- [Records provided]
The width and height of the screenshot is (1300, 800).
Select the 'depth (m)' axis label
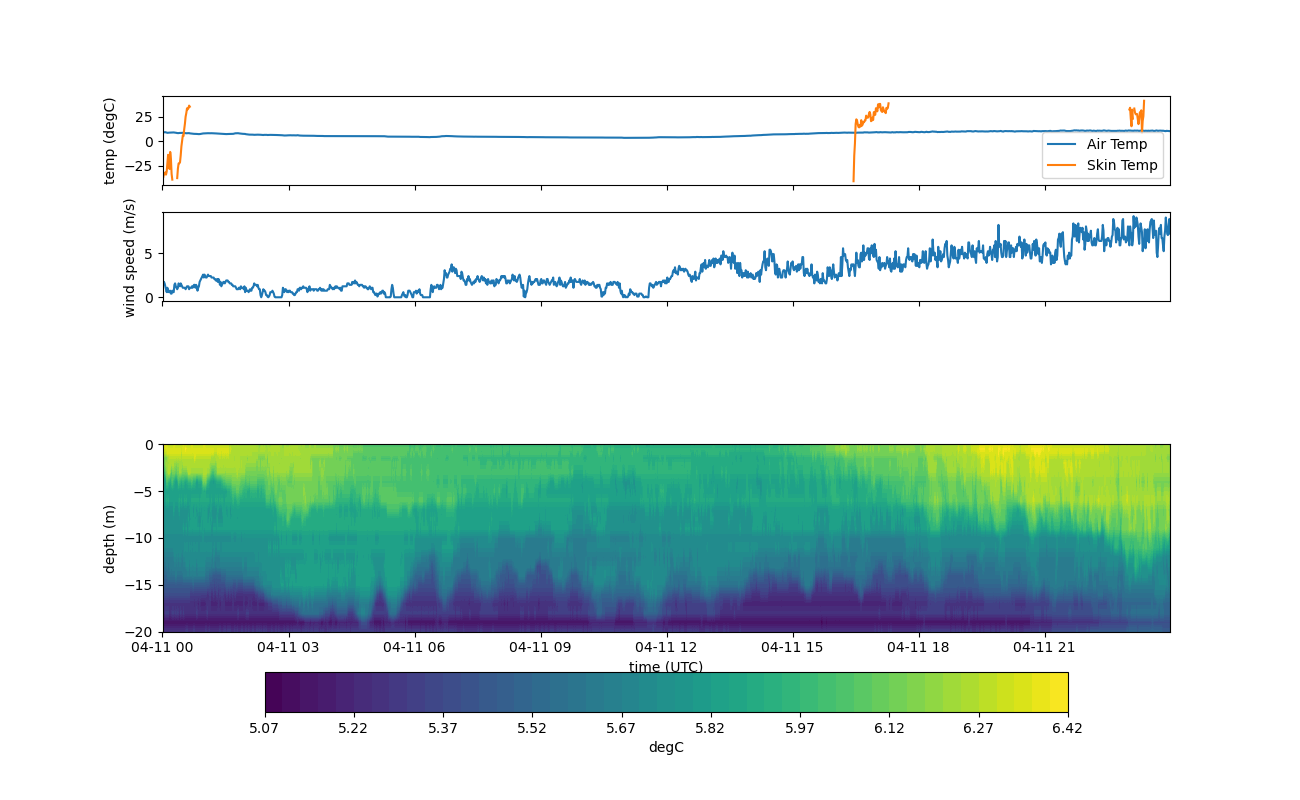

...

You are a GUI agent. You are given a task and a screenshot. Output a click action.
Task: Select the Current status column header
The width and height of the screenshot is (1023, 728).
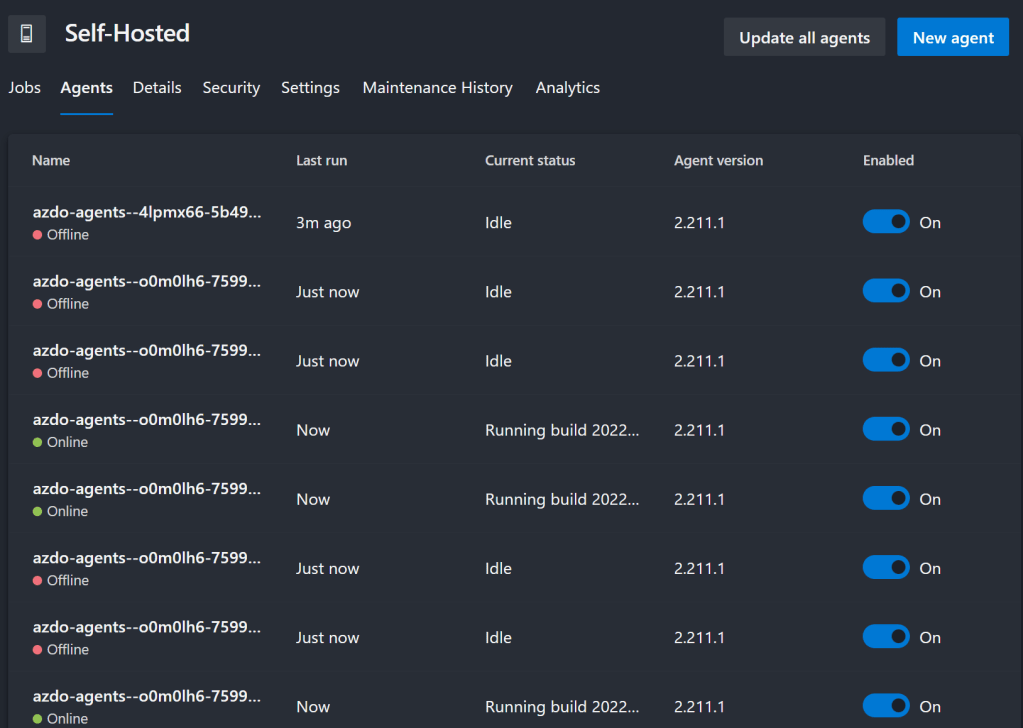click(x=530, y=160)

- [Task to complete] Write down only how many lines of the entries above include the word "Select".

- [Result of the exercise] 2